I’ve now had the opportunity to take part in many such visits and I can tell you with some confidence that there is nothing quite like visiting with Vianney Halter at his workshop in the small Swiss town of Sainte-Croix.
Immediately upon entering the sizable factory building on the ground floor, one is ushered into a wonderland of mechanical oddities, including tower clock movements, huge watch movement models, wall-sized exploded drawings of Vianney’s watches, and curiosities such as a small-scale, operational model of a fire engine.
Just as all of this is beginning to sink in, it’s up the stairs to the level where both component fabrication and watch assembly take place. Fortunately, these activities take place in separate areas as steps like heat treatment using powdered charcoal and a blowtorch throw off considerable soot.
People who have visited Vianney sometimes describe the workshop as a “mad scientist’s lab,” and you can see why when you are shown manufacturing tools like the homemade, automated milling machine (below).
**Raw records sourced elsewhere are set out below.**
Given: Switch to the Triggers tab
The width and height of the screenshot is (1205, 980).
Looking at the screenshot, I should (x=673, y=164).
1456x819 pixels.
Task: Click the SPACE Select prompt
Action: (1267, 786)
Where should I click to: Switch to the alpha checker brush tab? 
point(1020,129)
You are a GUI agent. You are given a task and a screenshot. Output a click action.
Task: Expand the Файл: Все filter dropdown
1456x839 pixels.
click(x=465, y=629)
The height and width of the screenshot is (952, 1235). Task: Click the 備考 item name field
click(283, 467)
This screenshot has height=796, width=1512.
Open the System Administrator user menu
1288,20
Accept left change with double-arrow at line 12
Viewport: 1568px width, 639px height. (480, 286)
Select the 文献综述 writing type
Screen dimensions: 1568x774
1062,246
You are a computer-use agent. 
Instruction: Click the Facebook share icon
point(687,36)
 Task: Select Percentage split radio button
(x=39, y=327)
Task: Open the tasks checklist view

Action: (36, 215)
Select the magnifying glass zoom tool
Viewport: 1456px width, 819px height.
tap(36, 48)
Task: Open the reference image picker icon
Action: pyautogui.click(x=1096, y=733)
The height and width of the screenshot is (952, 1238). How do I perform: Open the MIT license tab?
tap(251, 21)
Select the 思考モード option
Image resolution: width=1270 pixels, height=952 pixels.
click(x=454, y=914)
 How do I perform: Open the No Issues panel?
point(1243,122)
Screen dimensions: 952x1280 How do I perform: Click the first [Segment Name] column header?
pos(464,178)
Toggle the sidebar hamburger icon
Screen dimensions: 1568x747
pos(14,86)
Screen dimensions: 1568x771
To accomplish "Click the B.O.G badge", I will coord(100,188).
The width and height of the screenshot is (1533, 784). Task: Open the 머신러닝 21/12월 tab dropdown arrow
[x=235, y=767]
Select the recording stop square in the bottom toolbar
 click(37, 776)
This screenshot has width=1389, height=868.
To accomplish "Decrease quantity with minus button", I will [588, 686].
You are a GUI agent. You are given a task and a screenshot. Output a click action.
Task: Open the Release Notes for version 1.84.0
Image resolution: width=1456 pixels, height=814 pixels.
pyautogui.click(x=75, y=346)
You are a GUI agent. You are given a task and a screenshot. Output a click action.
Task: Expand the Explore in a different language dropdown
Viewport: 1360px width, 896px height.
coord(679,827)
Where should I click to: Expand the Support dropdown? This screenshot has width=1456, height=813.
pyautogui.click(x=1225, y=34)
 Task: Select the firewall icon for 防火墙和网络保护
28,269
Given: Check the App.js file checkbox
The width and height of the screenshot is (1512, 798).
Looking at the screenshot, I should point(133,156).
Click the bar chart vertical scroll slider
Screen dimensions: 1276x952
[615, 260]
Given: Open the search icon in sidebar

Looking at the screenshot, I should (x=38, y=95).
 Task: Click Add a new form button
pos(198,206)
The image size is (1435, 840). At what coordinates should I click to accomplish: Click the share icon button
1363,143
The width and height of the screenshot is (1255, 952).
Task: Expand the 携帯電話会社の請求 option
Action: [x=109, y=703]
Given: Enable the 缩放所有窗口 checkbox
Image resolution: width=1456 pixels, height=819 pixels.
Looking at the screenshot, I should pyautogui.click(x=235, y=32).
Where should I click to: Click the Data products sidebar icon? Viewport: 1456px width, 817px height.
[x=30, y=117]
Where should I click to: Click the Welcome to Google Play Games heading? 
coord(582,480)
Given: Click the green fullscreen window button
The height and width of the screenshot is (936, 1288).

Made from a combination of manually fed milling machine, in-house-fabricated, motor-driven positioning rig, and what appears to be a late 1960s Univac computer cabinet filled with clacking relays, it is a tribute to Halter’s ingenuity and independent streak.
And it must work as it is the source of a very large number of the bridges and springs used in the Vianney Halter watches.
Upstairs (as on the ground floor) detailed drawings of elements of Vianney’s watches are very much in evidence. On my second visit to the factory, this turned out to be very helpful; I was having a bit of trouble with the date change on my Antiqua, and the watchmakers were able to show me exactly which spring in the perpetual calendar movement would need to be re-made in order to provide the proper motive force.
Since Halter’s watches are produced in such small numbers and many of them (like the Antiqua with its instantaneously jumping perpetual calendar complication) are quite complex, it stands to reason that over the life of the production runs, he identifies and implements ongoing improvements.
When earlier watches come back for maintenance, Halter and his team incorporate those updates. Below, we see an Antiqua base plate being re-machined to enable relocation of other movement parts.
The assembly area is a watch lover’s wonderland with trays of parts for all of Vianney’s different timepieces ready to be used as needed for new watches or repairs.
One of the great treats for me on my most recent visit to Halter’s factory was to see my Deep Space Tourbillon under construction. It’s a wonderful experience to see something like that in the making and also to see (and discuss) elements of the watch – such as the Deep Space Tourbillon’s ratcheted tourbillon carriage, which is essential to its function but is not visible in the finished watch.
No visit with Halter is complete without a visit to the attic! More big clocks, sextants, and a collection of instruments from electrical power plants number among the hundreds of items that clutter the unheated top floor.
And if your tower clock needs a replacement pendulum, you now know where to go.
Before departing, it’s time to see some finished watches. Some, like the Goldpfeil shown here, are in for repair or routine servicing.
And if you’re lucky, you get to see a real rarity like the Classic Janvier model with its two-disc shadow moon and marchante equation of time indications.
Speaking of luck: on one of our visits, our group caught a glance of a top-secret innovation from the Halter atelier; in the spirit of “You Are There,” I will share it with you now.
I hope you’ve enjoyed the visit, and that you now have a sense of the wonderful, and completely unique, environment that produces the creative watches we’ve come to expect from Vianney Halter. Soot and clutter on one hand, elegant perfection on the other; a world of contradictions that only serves to increase my fascination with this watchmaker and his work.